(Records from a dataset)
/---

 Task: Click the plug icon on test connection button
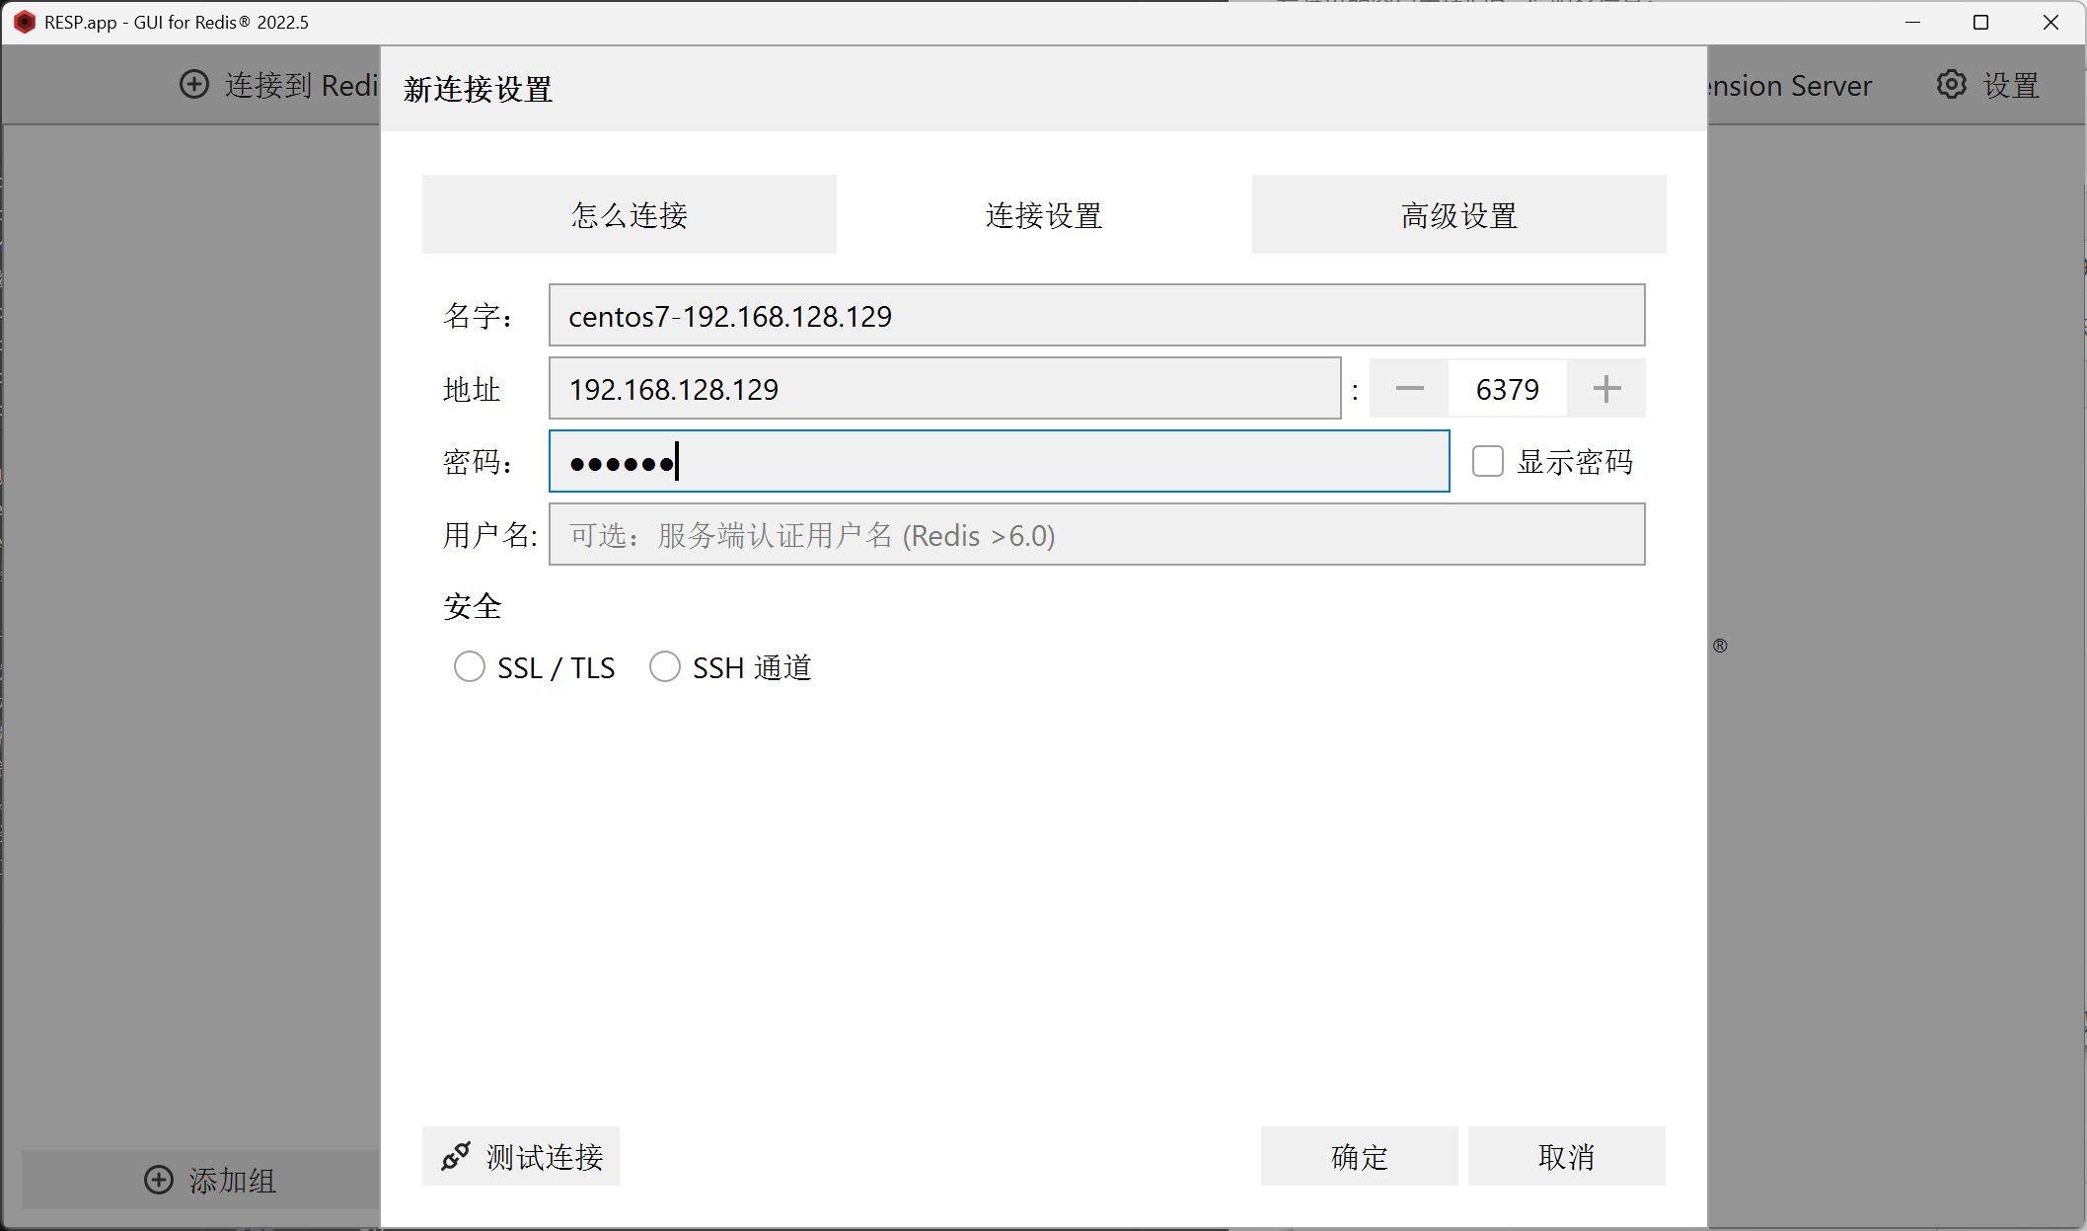[x=455, y=1156]
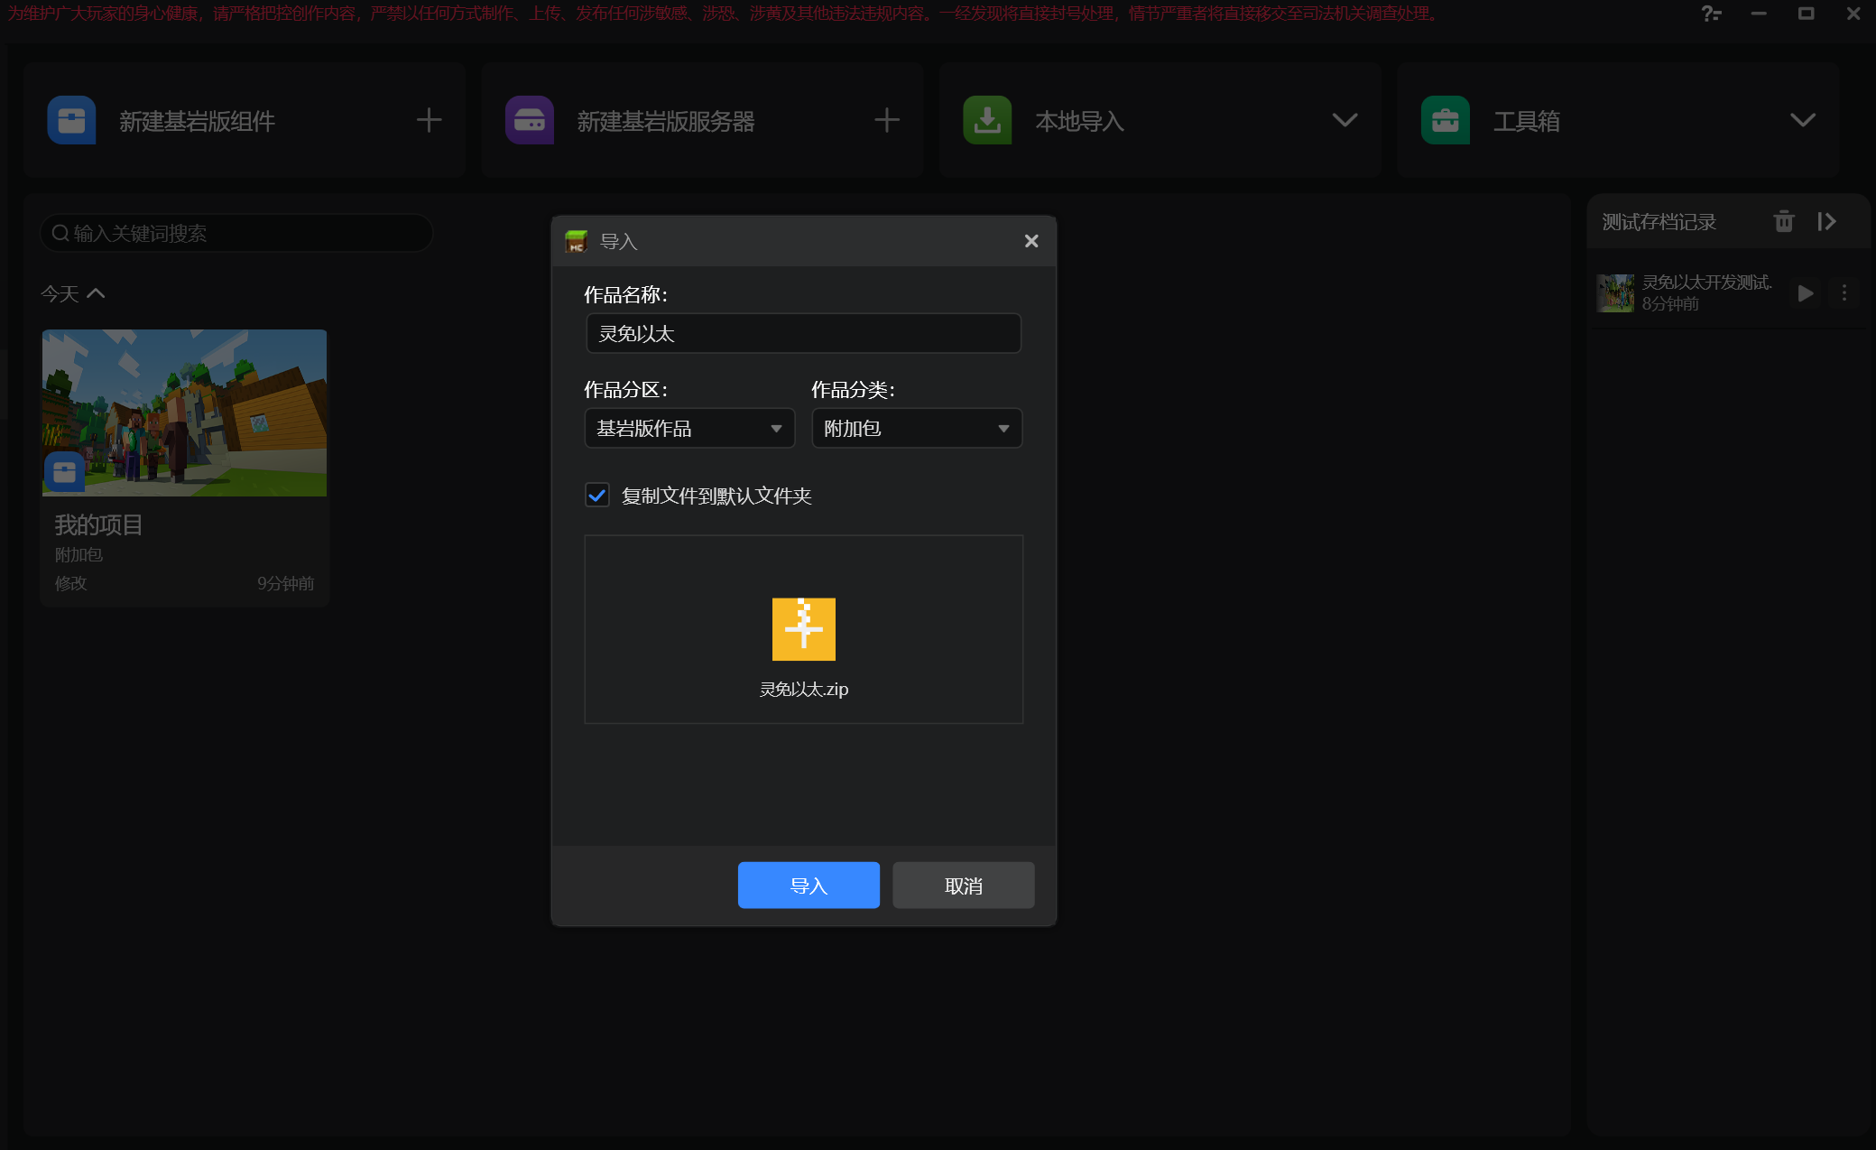Screen dimensions: 1876x1150
Task: Collapse the 今天 section
Action: coord(96,293)
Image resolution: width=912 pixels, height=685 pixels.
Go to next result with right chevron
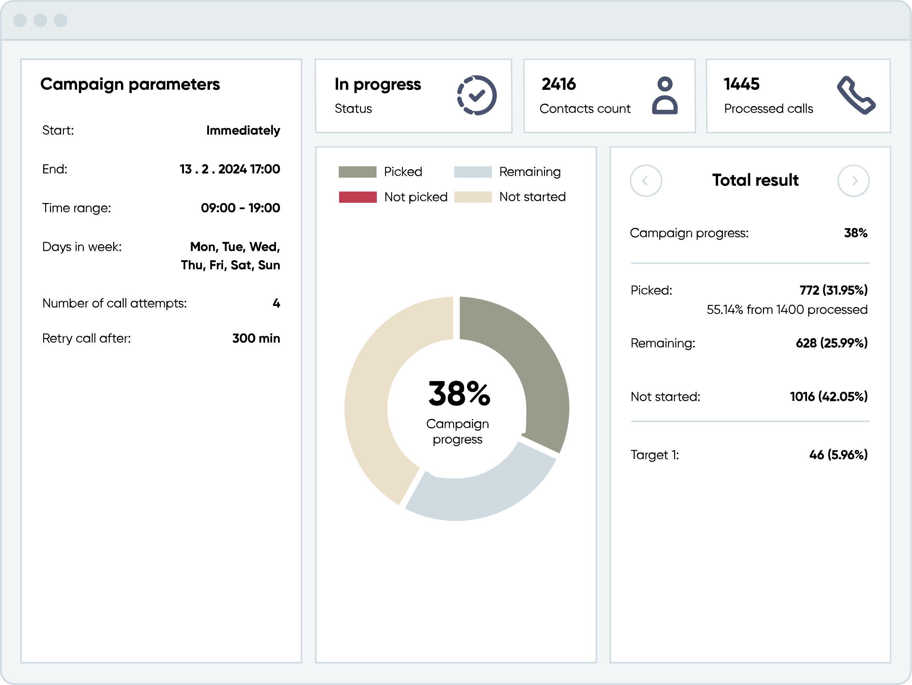853,181
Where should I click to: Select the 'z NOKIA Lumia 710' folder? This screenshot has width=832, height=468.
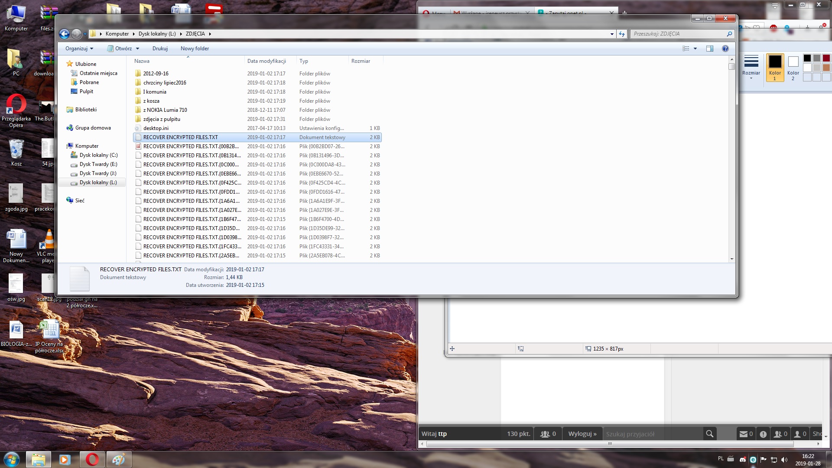[165, 110]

\---

# WHAT THIS TASK INVOLVES
Nothing but the lines from the one that contains "Go to next result with right chevron" through the last line of the records belongs in the answer, reproduced exactly, with no pictures.

# RESULT BELOW
Go to next result with right chevron
853,181
Where should I click to: Select the 'z NOKIA Lumia 710' folder? This screenshot has width=832, height=468.
[165, 110]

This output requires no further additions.